How would it really feel to have eternal life? when you know you will have no end? We are so used to think about duration as having a beginning and an end -- and of the interesting middles -- that to confront and cogitate on the idea of eternity could be difficult to comprehend. And yet I know that everybody wants to live forever. I do too, but sometimes when I really get to think hard about what I shall be doing with all those milliards and milliards of years and more, I get migraine trying to imagine what that could be. At that point, I welcome the idea that Death is not that horrible. We need ends to all the troubles that plague us in our lives.

So why waste time thinking about galaxies and trillions of years? There are more pressing problems to attend to, such as raising money for daily sustenance and to pay bills and taxes; waiting for Maynilad water to flow in every other midnight; plugging leaks during heavy rains; getting rid of vermin and termites, and so on. Never mind the prospects of colliding universes and cosmic catastrophes that could obliterate mankind in a flash. Or infinite time. Or the meaning of being. Those are not as important as our present day-to-day struggles to survive. I must tear myself from my efforts in contemplating the sublime and rouse myself to face the humdrum. And face the fact of my ephemerality.

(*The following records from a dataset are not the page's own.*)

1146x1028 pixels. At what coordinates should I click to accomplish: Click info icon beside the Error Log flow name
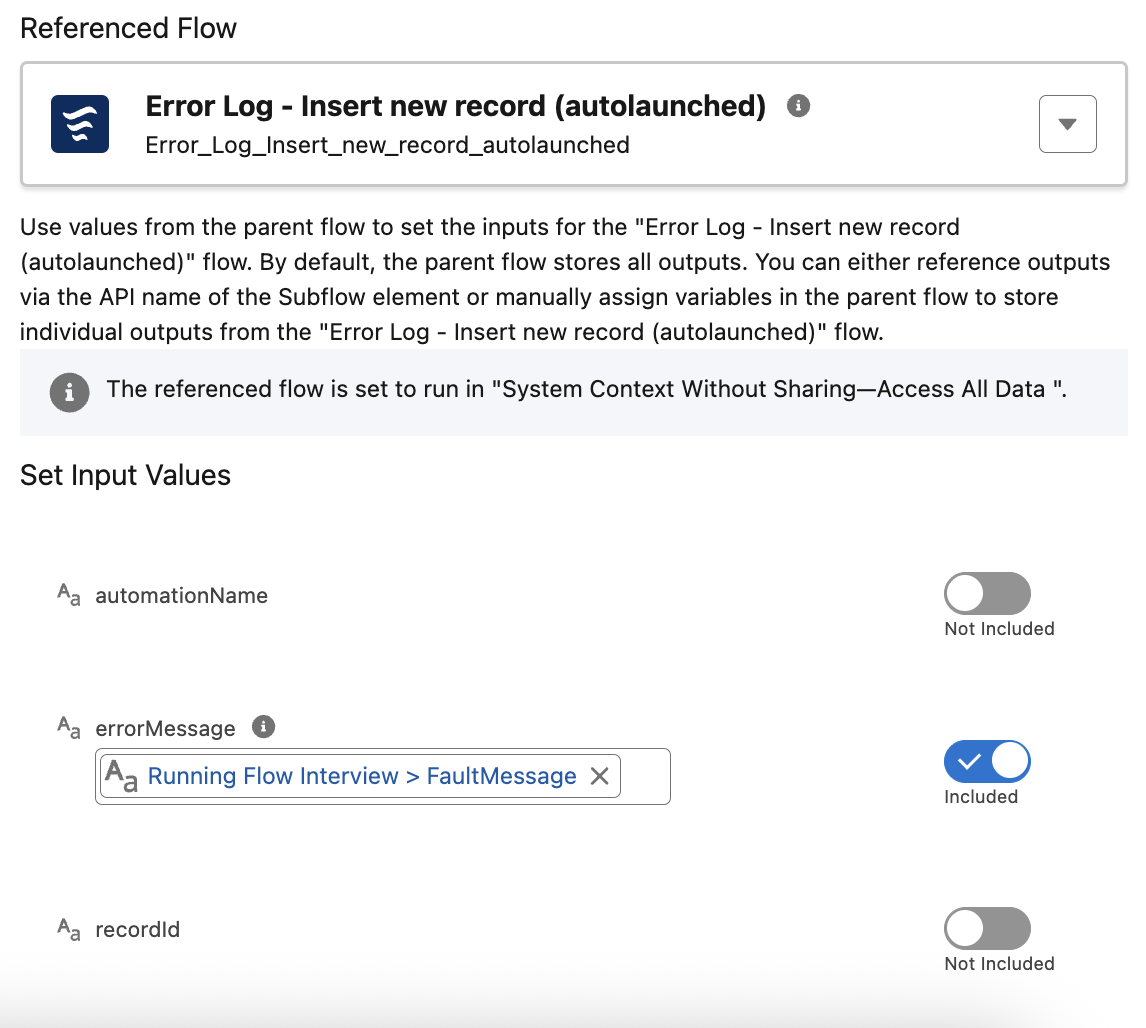coord(798,105)
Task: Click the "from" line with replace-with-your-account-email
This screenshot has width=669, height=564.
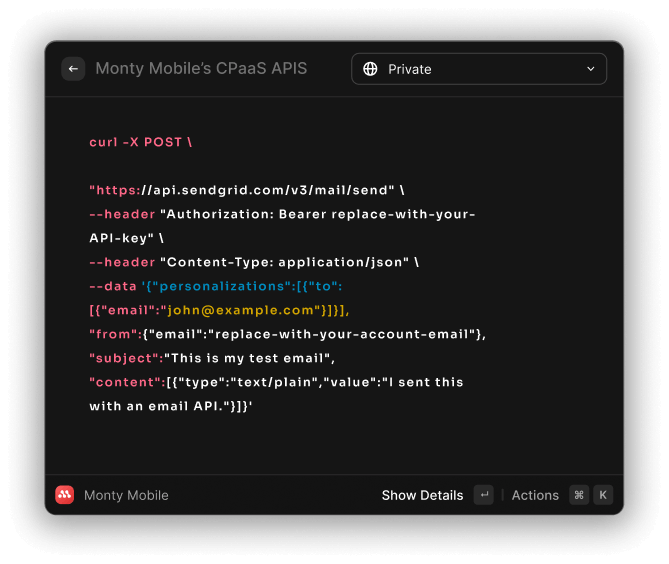Action: (287, 334)
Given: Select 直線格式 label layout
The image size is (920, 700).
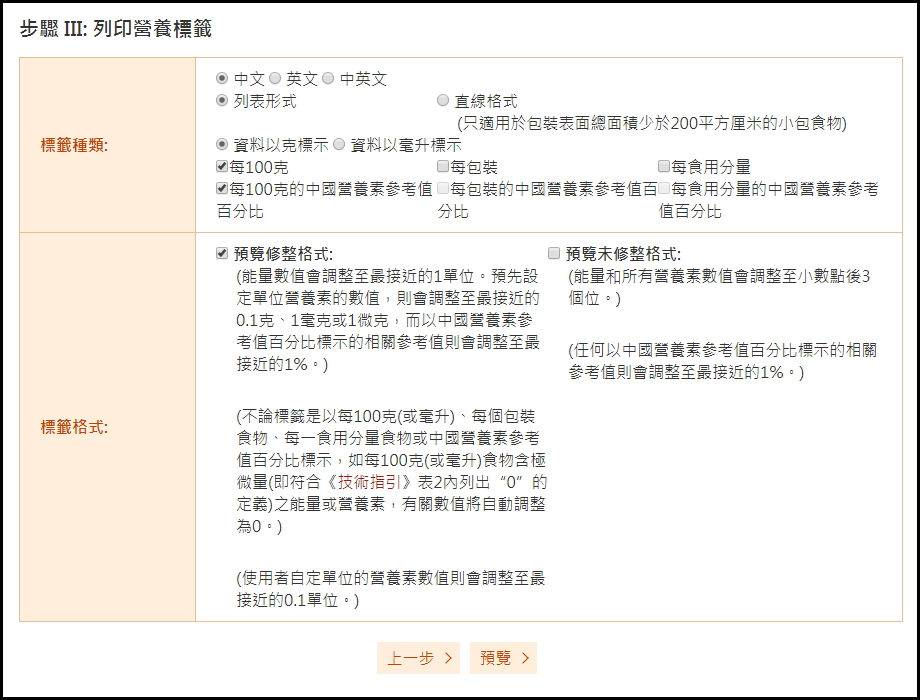Looking at the screenshot, I should point(443,101).
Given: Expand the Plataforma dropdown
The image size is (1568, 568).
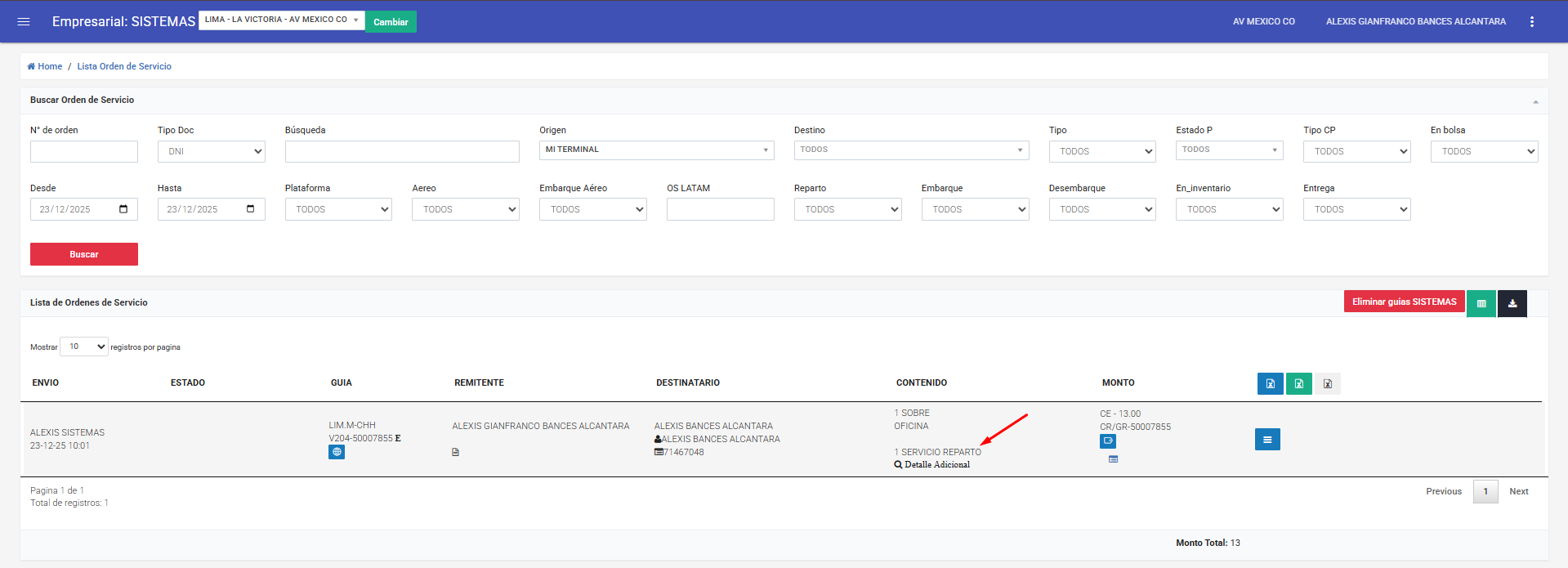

If such emotional burdens begin to weigh heavily and seem insuperable, I think we need to raise our tortured minds to transcend the mundane and reach for the stars, figuratively, of course. Too close involvement with the nitty gritty problems of life could be oppressive (and may drive you either insane or to suicide) that there is the escape offered by the rarefied air of philosophy, or, in my case, such scientifically arcane subject as cosmology. Such a breather can preciously lengthen your life (not that it matters). Socrates must have had myriads of domestic problems in supporting his family that Xanthippe's badgerings drove him to indulge in his version of lofty naggings as his vengeance on and escape from demeaning realities.

Once we have savored the exoteric airs of, say, philosophy trying to comprehend the secrets of the universe, then as we go back to "earth" we can view the affairs of the world with indifference and treat them on equal levels of importance. It becomes difficult to categorize problems -- which are minor and which are major. People who have not soared the psychological heavens will then treat you with distaste, or even with contempt, for being so nitpicking when you try to worry about small things, or for being impractical when you concentrate on matters that lie beyond any man's control.